# walker conty



## ssw (Feb 10, 2009)

has any one heard any detailes on land aqusition in the cove


----------



## Minner (Feb 11, 2009)

Just this, but it's several months old: http://www.timesfreepress.com/news/2008/oct/28/walker-county-land-protected/


----------



## godawgsrw (Feb 11, 2009)

I live right next door to it and my property joins it.  What kind of details do you want to know?  The transfer for sure took place.  It is surveyed, marked and painted.


----------



## Minner (Feb 11, 2009)

godawgsrw said:


> I live right next door to it and my property joins it.  What kind of details do you want to know?  The transfer for sure took place.  It is surveyed, marked and painted.



Is it open to the public now? Could one walk from Pigeon to Zahnd w/out crossing any private property?
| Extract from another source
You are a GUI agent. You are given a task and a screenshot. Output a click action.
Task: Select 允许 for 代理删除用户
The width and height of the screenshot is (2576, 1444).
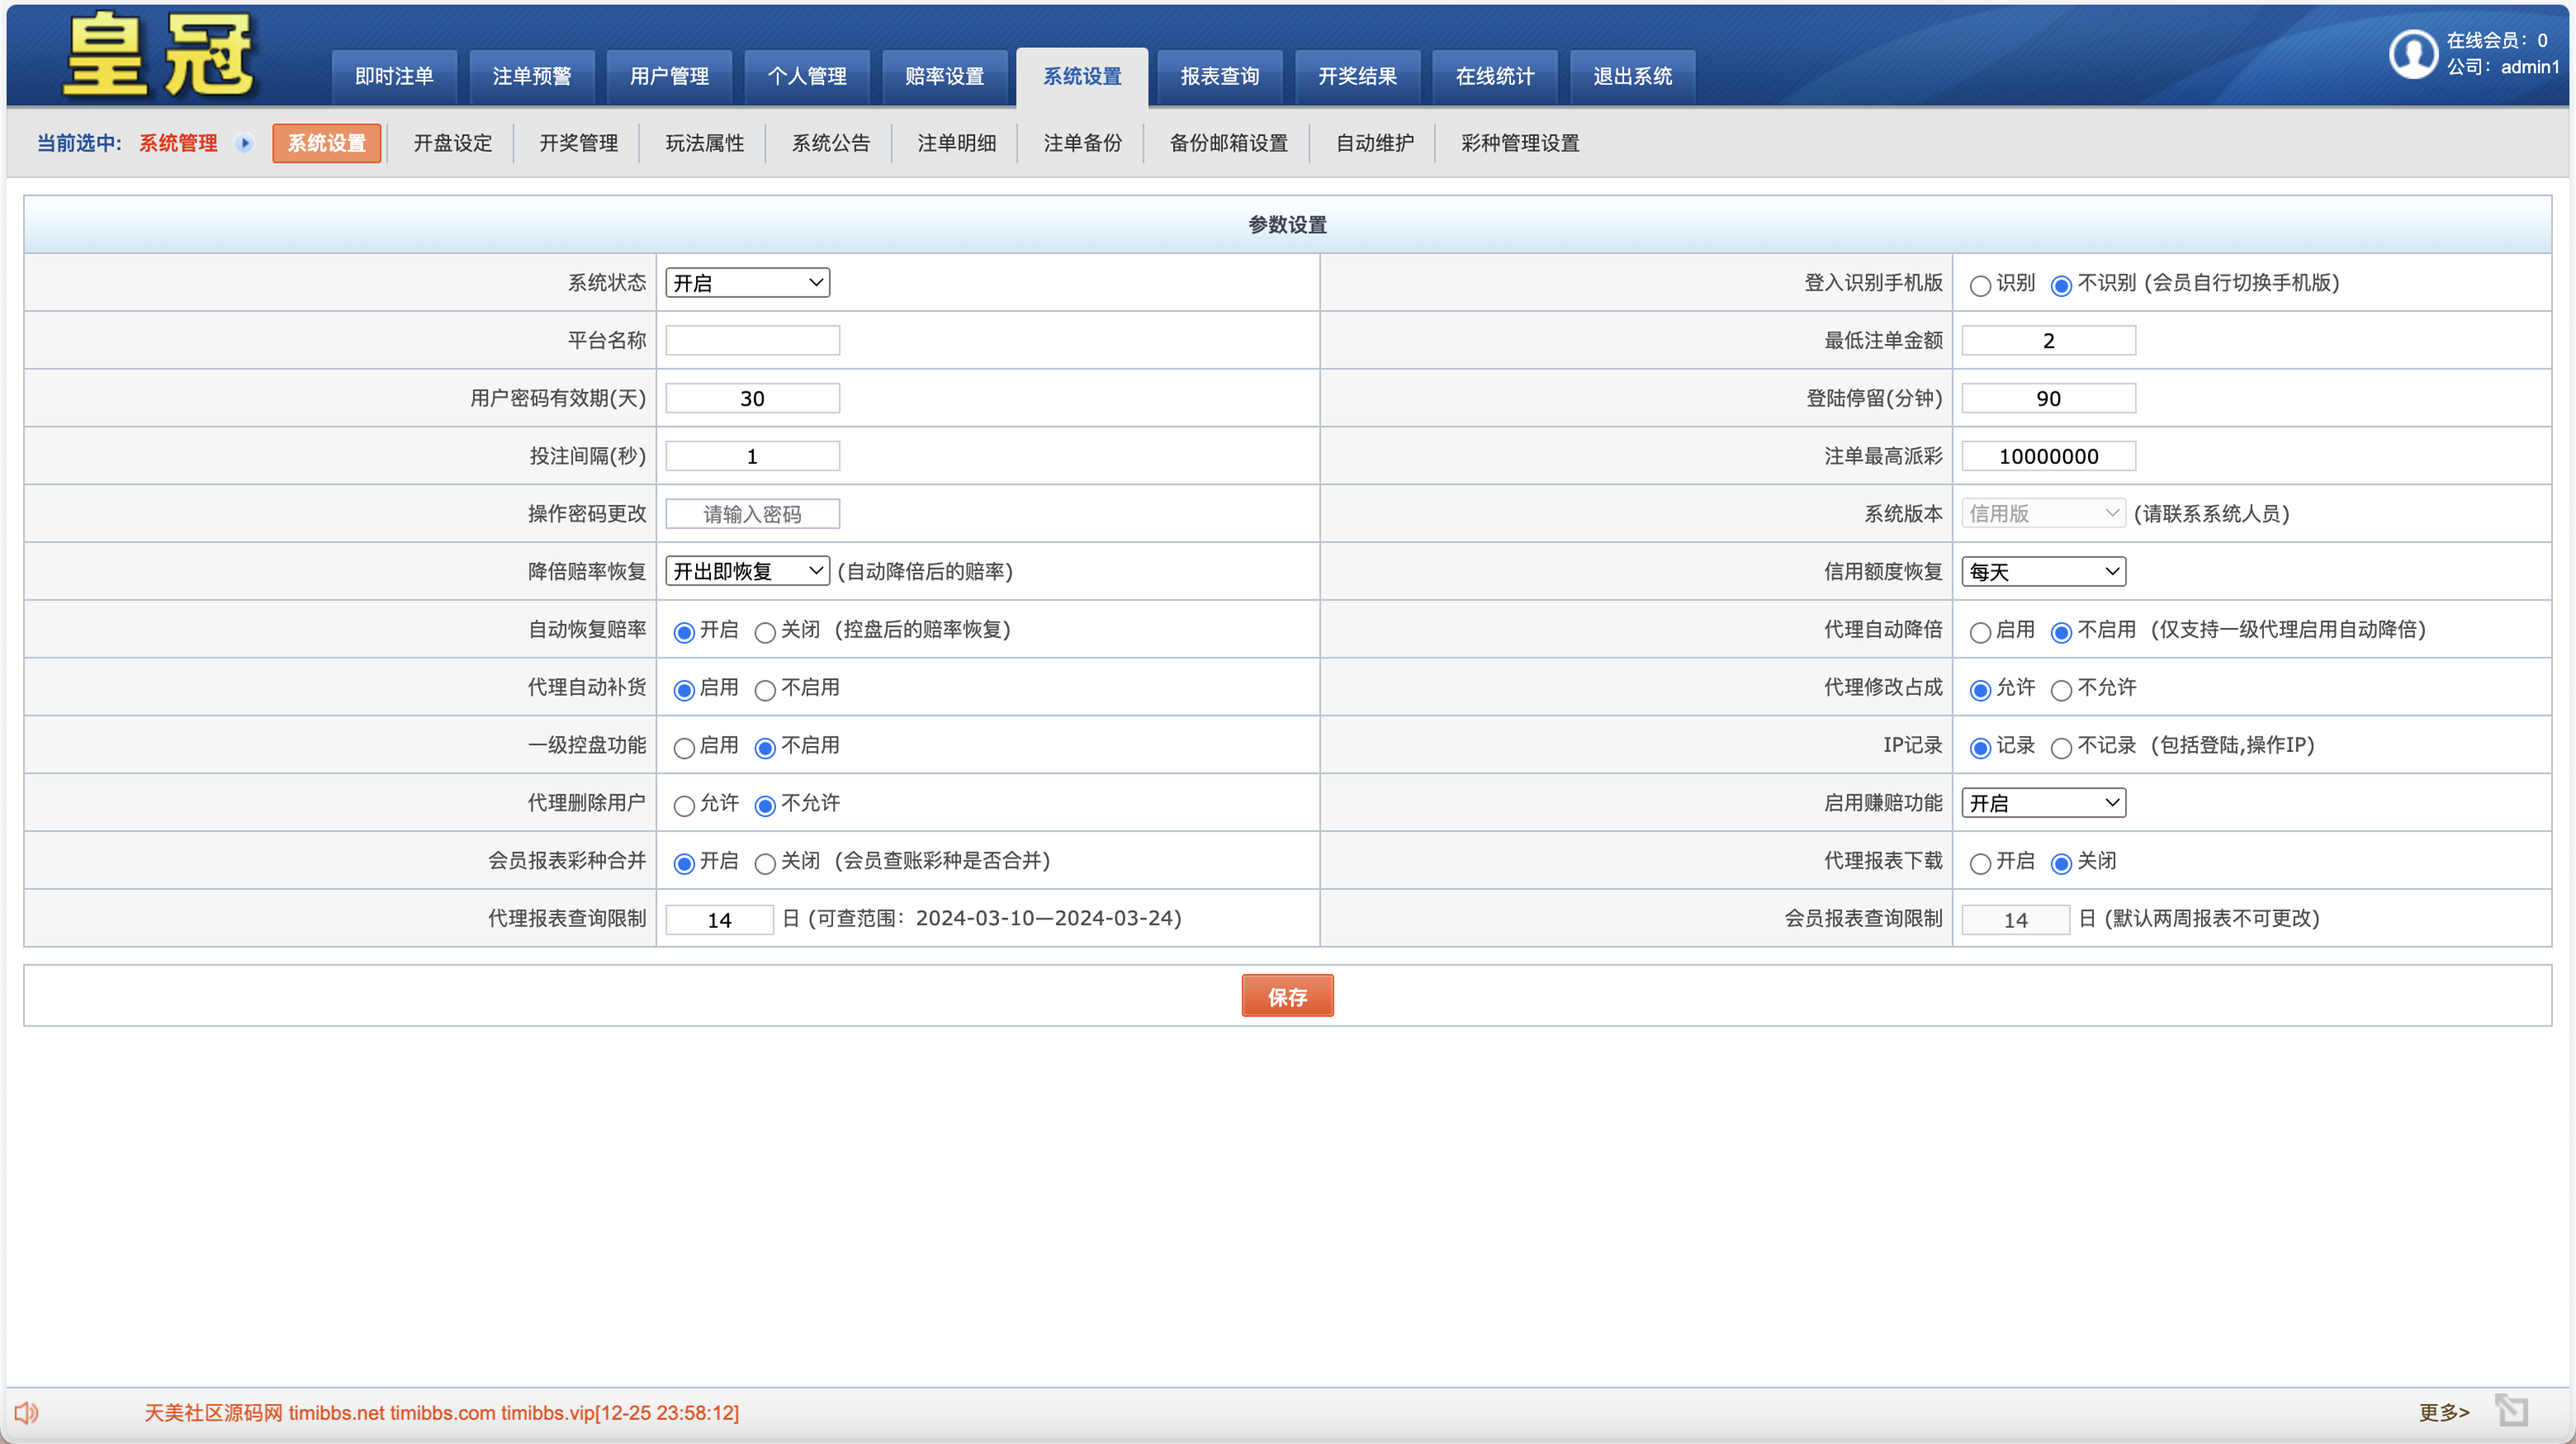pos(684,806)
I think it's great they were able to acquire that land. I've been to Pigeon Mtn. WMA countless times and Zahnd once and these are beautiful areas.


----------



## Trizey (Feb 11, 2009)

Is the land going to be open to hunting?  Is it part of the WMA or the natural area or neither?

I've hunted the cove on private land for over 10 years, beautiful place.


----------



## ssw (Feb 11, 2009)

*walker*

iread the only way the guy would agree to deal was archery only and nothing bigger than 22 rimfire as far as firearm


----------



## godawgsrw (Feb 13, 2009)

Here's what I have heard and seems reliable, but you know how stories change.  Going south on West Cove Rd (Daughtery Gap) all of the land between the road adjoining Pigeon Mtn WMA (on left) now belongs to the Georgia D.O.T..  According to most recent phone call to DNR off in Armuchee, no hunting allowed on D.O.T. this D.O.T. property.  Property on right side of West Cove (Daughtery Gap) belongs to Walker County & the State of Ga..  The land does tie into the propery from the Zahnd WMA, but the caretaker of the property insists no hunting is allowed YET.  Zahnd is obviously bow only with limited access from the top and the north end.  Ultimately, Pigeon Mtn. WMA, the D.O.T. land, the state/county land and Zahnd are all tied together geographically.   I think one could walk any of the land without entering private land or tresspassing, but hunting is only allowed on the two WMA's right now from what I've been told.  I have yellow paint on my trees, pink ribbons and some blue markers all along my property line adjoining the state/county land, but nothing that says WMA or Natural Area.  It's my understanding that the land will be used as a preserve rather than hunted, but you'll get 15 different stories from 15 different people, including DNR.  I really dont know who actually knows the real deal for sure.  If I hear more, I'll post it on this thread.


----------



## Minner (Feb 13, 2009)

Thanks, godawgsrw! I appreciate the information. I'm just glad the land has been protected. Hopefully it will one day be open for hunting.

You live in one of my favorite places in Georgia. I would absolutely love to buy a piece of land and settle in that area.


----------



## godawgsrw (Feb 13, 2009)

It absolutely is a beautiful place.  Our land values were driven way up once Mountain Cove Farms was split up and offered out, but then again so were the property taxes.  There is a house and 28 acres for sale directly across from some of the state/county aquired land just up the road from my house.  Price seems reasonable.  I have mixed feelings about the opening for hunting.  We actually used to hunt the Zahnd tract when it was privately held all during my growing up years and were able to rifle hunt it.  Its a tough bow hunt though.


----------



## MRH (Mar 24, 2009)

godawgsrw said:


> It absolutely is a beautiful place.  Our land values were driven way up once Mountain Cove Farms was split up and offered out, but then again so were the property taxes.  There is a house and 28 acres for sale directly across from some of the state/county aquired land just up the road from my house.  Price seems reasonable.  I have mixed feelings about the opening for hunting.  We actually used to hunt the Zahnd tract when it was privately held all during my growing up years and were able to rifle hunt it.  Its a tough bow hunt though.



You got a link to the house and 28 acres?


----------



## godawgsrw (Mar 27, 2009)

MRH said:


> You got a link to the house and 28 acres?



Apparently it has been sold.  New gate up, new security sign on the post and no more for sale sign.  I think Caldwell had the listing.


----------